**Exercise aim:**
Below are some records. Set each one down exactly as it reads.

**Material shown:**

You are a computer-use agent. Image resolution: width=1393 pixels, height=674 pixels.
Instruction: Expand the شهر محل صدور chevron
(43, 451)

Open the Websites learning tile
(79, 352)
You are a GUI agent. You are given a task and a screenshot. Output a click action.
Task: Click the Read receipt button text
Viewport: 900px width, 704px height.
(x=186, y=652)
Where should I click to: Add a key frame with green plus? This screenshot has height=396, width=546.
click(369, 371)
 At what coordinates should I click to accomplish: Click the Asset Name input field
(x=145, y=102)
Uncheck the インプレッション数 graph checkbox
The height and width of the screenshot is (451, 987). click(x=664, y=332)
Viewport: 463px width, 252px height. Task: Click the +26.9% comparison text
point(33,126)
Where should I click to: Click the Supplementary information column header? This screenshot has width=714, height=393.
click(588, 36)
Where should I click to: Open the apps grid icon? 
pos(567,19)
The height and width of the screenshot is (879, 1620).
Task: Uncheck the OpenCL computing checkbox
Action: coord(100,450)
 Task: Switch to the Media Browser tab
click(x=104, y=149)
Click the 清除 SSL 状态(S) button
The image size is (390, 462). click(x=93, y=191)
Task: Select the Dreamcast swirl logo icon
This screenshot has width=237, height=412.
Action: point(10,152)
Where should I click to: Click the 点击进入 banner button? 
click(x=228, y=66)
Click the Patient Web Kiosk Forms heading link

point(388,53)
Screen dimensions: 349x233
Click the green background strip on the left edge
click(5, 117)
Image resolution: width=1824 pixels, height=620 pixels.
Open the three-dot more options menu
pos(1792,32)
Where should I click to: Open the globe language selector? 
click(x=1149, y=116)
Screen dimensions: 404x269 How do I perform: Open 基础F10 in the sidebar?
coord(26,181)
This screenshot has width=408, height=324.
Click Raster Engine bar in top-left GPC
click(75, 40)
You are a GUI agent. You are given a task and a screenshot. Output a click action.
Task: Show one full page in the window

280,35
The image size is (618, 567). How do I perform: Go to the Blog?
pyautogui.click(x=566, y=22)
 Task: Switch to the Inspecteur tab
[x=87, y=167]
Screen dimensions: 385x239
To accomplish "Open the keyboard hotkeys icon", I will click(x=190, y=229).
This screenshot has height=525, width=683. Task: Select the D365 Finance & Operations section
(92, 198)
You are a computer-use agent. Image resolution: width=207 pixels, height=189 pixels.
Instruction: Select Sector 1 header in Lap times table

**Response:**
You are a computer-use agent. Image resolution: width=1393 pixels, height=674 pixels.
Instruction: Expand the شهر محل صدور chevron
(43, 451)

Open the Websites learning tile
(79, 352)
You are a GUI agent. You are given a task and a screenshot. Output a click action.
Task: Click the Read receipt button text
Viewport: 900px width, 704px height.
(x=186, y=652)
Where should I click to: Add a key frame with green plus? This screenshot has height=396, width=546.
click(369, 371)
 At what coordinates should I click to accomplish: Click the Asset Name input field
(x=145, y=102)
Uncheck the インプレッション数 graph checkbox
The height and width of the screenshot is (451, 987). click(x=664, y=332)
Viewport: 463px width, 252px height. Task: Click the +26.9% comparison text
point(33,126)
Where should I click to: Click the Supplementary information column header? This screenshot has width=714, height=393.
click(588, 36)
Where should I click to: Open the apps grid icon? 
pos(567,19)
The height and width of the screenshot is (879, 1620).
Task: Uncheck the OpenCL computing checkbox
Action: coord(100,450)
 Task: Switch to the Media Browser tab
click(x=104, y=149)
Click the 清除 SSL 状态(S) button
The image size is (390, 462). click(x=93, y=191)
Task: Select the Dreamcast swirl logo icon
This screenshot has width=237, height=412.
Action: point(10,152)
Where should I click to: Click the 点击进入 banner button? 
click(x=228, y=66)
Click the Patient Web Kiosk Forms heading link

point(388,53)
Screen dimensions: 349x233
Click the green background strip on the left edge
click(5, 117)
Image resolution: width=1824 pixels, height=620 pixels.
Open the three-dot more options menu
pos(1792,32)
Where should I click to: Open the globe language selector? 
click(x=1149, y=116)
Screen dimensions: 404x269 How do I perform: Open 基础F10 in the sidebar?
coord(26,181)
This screenshot has width=408, height=324.
Click Raster Engine bar in top-left GPC
click(75, 40)
You are a GUI agent. You are given a task and a screenshot. Output a click action.
Task: Show one full page in the window

280,35
The image size is (618, 567). How do I perform: Go to the Blog?
pyautogui.click(x=566, y=22)
 Task: Switch to the Inspecteur tab
[x=87, y=167]
Screen dimensions: 385x239
To accomplish "Open the keyboard hotkeys icon", I will click(x=190, y=229).
This screenshot has height=525, width=683. Task: Select the D365 Finance & Operations section
(92, 198)
You are a computer-use agent. Image resolution: width=207 pixels, height=189 pixels.
Instruction: Select Sector 1 header in Lap times table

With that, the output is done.